Remarque(s)
L'essai porte un sous-titre : portraits.
Les Ridicules ! est la troisième
tentative littéraire
de Simenon (par opposition à ses écrits journalistiques
et à ses contes
galants), après
Au
pont des Arches et
Jehan
Pinaguet, mais la seconde à sortir de presse. L'expression
prend ici toute sa saveur puisque c'est l'auteur lui-même qui
compose ce fascicule à la main à la « Gazette
de Liège » et l'imprime sur du très beau papier
à la presse à bois. Dans
Point-virgule
(1979), Simenon dit en avoir donné un
à chacune de
[ses]
victimes, c'est-à-dire dix ou douze en tout. Cinquante-huit
ans après, en citant de mémoire un texte dont il ne
possède plus un seul exemplaire, Simenon se trompe.
Ses
victimes ne sont en effet que quatre et le tirage n'a pas dû
excéder six exemplaires, l'un d'eux étant réservé
à Régine Renchon, sa fiancée et future première
épouse. La plaquette porte d'ailleurs une dédicace imprimée
:
A ma Régine, pour ses étrennes. Le texte est
suivi de l'indication
24-25 novembre 1921. La plaquette a très
certainement été tirée à ces dates, l'auteur
devant effectuer son service militaire en Allemagne dès le
début du mois suivant.
Vu son tirage confidentiel et les moyens utilisés pour la produire,
la plaquette n'a pas été commercialisée. Elle
a d'ailleurs vu le jour dans de mauvaises circonstances, soit peu
avant le décès brutal et prématuré du
père de Simenon.
On peut mesurer la réaction des
victimes impliquées
dans
Les ridicules ! par le fait que leurs ayants droit ou
parents n'ont jamais trouvé trace de cette curiosité
bibliophilique dans leur héritage. Il semblerait d'ailleurs
que le seul exemplaire à avoir
survécu soit celui
de Régine Renchon, aujourd'hui conservé par le Fonds
Simenon de l'Université de Liège (Belgique).
En 1975, lorsque Simenon autorise Francis Lacassin à rééditer
aux Editions d'Aujourd'hui son premier roman
Au
pont des Arches, il s'émerveille du résultat
obtenu et de la possibilité de faire revivre les livres morts
ou perdus.
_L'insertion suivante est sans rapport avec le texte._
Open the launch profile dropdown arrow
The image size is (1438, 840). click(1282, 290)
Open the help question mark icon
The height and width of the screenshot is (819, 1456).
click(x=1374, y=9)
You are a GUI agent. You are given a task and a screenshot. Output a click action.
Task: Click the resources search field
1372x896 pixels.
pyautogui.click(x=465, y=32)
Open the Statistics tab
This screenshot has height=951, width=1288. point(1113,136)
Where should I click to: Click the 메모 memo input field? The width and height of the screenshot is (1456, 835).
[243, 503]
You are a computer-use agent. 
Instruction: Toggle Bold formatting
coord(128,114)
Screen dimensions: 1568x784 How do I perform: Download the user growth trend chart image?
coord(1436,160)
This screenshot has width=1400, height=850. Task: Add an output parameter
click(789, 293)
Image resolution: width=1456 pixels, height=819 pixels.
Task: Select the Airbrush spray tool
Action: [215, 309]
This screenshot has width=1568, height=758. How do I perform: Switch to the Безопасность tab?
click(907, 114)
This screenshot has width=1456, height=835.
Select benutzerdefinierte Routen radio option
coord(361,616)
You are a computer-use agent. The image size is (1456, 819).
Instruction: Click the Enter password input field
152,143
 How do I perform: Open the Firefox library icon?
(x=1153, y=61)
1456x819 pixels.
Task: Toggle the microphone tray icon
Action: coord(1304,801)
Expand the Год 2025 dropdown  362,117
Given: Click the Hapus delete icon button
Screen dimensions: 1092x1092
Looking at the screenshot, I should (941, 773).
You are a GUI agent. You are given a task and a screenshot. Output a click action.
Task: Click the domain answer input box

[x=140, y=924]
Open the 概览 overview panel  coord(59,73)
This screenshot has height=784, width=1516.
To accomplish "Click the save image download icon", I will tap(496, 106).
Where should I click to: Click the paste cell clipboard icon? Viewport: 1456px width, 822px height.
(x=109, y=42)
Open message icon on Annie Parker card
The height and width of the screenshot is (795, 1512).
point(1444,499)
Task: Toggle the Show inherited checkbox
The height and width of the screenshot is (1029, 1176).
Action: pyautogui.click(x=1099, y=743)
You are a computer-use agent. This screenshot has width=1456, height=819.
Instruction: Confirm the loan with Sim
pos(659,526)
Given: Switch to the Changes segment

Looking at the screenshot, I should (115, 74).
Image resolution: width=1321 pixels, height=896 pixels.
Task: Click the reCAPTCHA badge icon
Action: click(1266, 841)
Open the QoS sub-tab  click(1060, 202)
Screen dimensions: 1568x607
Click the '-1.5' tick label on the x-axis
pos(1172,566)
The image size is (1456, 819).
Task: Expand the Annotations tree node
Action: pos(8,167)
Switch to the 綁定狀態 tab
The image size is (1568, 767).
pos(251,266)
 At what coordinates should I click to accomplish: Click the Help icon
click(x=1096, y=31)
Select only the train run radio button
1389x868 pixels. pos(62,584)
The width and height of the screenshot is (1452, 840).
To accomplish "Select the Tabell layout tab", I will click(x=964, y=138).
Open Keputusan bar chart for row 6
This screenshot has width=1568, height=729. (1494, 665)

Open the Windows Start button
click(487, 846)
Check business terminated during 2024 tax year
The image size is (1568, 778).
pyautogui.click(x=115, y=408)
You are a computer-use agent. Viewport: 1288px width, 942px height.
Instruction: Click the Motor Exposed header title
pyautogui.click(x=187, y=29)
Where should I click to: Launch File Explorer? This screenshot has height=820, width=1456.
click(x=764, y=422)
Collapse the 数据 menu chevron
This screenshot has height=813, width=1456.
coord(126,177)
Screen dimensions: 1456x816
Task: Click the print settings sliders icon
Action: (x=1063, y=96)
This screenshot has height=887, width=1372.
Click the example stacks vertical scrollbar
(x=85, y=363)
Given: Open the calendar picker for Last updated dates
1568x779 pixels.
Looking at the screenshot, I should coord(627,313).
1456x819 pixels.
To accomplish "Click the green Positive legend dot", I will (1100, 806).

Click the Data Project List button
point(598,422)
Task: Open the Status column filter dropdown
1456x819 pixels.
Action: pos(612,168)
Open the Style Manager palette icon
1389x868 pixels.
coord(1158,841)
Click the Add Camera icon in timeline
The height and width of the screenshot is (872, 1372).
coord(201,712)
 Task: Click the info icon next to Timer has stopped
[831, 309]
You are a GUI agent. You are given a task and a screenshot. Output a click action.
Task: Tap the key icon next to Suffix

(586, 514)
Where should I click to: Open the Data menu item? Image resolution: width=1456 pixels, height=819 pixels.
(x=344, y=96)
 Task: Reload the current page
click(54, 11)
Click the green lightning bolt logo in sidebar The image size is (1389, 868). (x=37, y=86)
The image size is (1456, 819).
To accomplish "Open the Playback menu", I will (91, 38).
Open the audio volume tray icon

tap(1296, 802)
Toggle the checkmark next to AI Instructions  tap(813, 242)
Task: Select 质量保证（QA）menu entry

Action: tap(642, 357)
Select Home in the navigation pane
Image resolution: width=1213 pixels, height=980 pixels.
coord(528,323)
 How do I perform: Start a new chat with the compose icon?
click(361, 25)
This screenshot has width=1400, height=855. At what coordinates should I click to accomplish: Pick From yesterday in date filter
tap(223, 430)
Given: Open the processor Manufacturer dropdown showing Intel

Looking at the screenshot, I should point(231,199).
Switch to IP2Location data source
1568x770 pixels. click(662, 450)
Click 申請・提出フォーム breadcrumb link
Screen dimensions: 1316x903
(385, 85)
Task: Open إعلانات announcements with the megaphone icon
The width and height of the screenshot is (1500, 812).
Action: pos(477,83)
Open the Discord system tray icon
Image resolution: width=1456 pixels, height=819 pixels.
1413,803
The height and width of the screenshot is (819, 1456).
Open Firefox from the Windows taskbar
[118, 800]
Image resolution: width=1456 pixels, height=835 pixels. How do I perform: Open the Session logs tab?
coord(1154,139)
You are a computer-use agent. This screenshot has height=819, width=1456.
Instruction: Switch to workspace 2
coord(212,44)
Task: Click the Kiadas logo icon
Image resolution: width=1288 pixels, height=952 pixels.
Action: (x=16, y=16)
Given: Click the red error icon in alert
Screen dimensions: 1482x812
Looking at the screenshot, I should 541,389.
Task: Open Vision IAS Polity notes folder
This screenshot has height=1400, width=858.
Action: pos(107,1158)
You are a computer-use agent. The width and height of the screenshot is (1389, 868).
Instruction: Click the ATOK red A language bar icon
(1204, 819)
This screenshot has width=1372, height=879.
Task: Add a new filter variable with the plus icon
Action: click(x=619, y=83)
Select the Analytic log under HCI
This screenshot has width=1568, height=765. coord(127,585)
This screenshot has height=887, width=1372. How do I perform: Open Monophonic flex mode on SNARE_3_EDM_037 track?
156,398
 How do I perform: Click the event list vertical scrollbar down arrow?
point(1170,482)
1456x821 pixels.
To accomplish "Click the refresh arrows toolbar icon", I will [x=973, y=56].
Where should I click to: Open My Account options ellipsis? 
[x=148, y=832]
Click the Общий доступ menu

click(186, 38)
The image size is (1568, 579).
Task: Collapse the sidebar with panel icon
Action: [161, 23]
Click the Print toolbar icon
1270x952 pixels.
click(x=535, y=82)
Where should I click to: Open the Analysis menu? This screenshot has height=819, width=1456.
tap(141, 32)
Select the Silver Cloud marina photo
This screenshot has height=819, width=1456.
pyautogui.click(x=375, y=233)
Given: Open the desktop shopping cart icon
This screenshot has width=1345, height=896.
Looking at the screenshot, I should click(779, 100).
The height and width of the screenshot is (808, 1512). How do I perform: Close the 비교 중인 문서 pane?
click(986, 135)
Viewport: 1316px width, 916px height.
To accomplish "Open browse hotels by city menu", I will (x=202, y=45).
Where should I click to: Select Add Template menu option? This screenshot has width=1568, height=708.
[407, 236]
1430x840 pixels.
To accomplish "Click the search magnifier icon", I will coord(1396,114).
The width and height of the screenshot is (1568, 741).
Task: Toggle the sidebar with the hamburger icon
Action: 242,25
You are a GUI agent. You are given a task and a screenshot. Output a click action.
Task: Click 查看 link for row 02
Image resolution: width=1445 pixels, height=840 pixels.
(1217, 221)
Il suggère alors lui-même la publication de
Jehan
Pinaguet, son deuxième roman, achevé le
6 avril 1921 et resté inédit jusque-là. Celui-ci
n'existant que sous forme dactylographiée, le projet est abandonné.
Simenon propose alors de rééditer
Les ridicules !
en fac-similé (comme ce fut le cas pour
Au
pont des Arches). Mais il s'avère que le seul exemplaire
existant appartient à sa première femme et Simenon ne
souhaite pas le lui emprunter en raison de l'ancien contexte affectif
dans lequel cette plaquette est née. Le projet est lui aussi
abandonné.
Il faudra attendre quinze ans pour que s'accomplisse la résurrection
de ces trois textes arrachés au passé. En effet, en
1991, les Presses de la Cité rééditent en un
volume
Au
pont des Arches et
Les ridicules, auxquels est
ajouté
Jehan
Pinaguet. Chacun de ces trois textes
écrits
par Simenon entre 1920 et 1921
apporte sa révélation pour retracer la genèse
du talent de l'auteur.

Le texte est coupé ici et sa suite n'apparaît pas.